Made Masterminds discuss business post lockdown, apprentices and the supply chain

Made News

Made Mastermind held their fortnightly virtual panel discussion where members discussed business in the current climate, apprentices and current problems with the supply chain. 

13 members of the Made Mastermind gathered on a Zoom meeting today to discuss current business issues and how they can overcome these. Those present at the discussion were Claire Robinson from Wrekin Sheet Metal, Edward James from Citizen Machinery, Garth Christie from Hazel 4D, Stephen Hemming from Liberty Pressings, Susan Marlow from Microminister, Paul Hodgetts from In-comm, Nick Godfrey from Central Scanning, Charles Boneham from Boneham & Turner, Paul Clark from Atlas Copco, Andrew Eastwood from Carrs Tool Steel along with hosts Jason Pitt and Charles Addison from the Made in Group. 

The general outcome of the discussion was that whilst some members are struggling to bring in sales and therefore have had to make some staff redundant, others are seeing growth due to adapting to changing times and sales picking back up. 

However, members agreed that the reason why some businesses are seeing growth and others aren't is due to the sectors they supply to. For example, whilst automotive stills seems to be stagnant, industries such as oil and gas are seeing normality return. 

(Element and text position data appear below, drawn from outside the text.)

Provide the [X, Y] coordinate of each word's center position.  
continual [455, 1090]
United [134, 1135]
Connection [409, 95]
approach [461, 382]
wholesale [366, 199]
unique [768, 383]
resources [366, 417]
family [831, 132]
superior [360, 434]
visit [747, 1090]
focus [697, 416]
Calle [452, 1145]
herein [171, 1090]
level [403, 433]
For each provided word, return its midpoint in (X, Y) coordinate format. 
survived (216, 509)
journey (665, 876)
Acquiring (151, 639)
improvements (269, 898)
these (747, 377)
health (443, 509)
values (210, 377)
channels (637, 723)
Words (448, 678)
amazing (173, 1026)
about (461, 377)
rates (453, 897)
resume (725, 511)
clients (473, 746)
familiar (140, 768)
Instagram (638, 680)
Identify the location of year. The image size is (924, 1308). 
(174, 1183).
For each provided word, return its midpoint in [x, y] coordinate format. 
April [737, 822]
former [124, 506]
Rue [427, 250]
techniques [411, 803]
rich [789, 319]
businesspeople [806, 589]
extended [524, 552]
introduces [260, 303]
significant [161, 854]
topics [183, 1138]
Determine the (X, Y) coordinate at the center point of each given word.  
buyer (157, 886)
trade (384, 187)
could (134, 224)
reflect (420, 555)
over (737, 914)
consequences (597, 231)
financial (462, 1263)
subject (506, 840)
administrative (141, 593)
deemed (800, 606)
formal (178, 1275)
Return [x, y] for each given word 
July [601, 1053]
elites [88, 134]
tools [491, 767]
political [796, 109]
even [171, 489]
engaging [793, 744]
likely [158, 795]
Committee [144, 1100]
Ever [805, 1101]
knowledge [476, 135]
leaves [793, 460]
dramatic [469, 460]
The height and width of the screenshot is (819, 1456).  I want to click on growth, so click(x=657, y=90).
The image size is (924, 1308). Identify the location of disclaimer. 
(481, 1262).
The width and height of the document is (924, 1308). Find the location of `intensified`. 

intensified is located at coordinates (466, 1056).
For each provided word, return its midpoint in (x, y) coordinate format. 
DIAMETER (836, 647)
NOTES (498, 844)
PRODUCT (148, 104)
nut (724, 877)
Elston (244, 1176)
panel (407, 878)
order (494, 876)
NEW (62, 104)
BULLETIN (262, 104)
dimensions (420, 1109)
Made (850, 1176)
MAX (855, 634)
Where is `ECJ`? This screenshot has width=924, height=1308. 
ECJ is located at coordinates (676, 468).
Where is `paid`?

In addition to this members who have invested in their company in some way, whether that be increasing capabilities by buying new machinery or investing in marketing efforts, are seeing the most growth. Whilst the pandemic is still having some effect on the speed of these implementations, these firms are seeing business carry on as usual as a result of an investment. 

Members also discussed where apprentices come into all of this because of the effects the pandemic has had on manufacturing and engineering businesses. One member mentioned that whilst things are picking back up in terms of new training providers and apprentices going in for training, some students are concerned that there may not be many job opportunities following the pandemic. 

Finally whilst members have noticed the supply chains moving faster than when lockdown began in the UK, 23rd March 2020, there are still some disruptions with goods going missing and not arriving at all.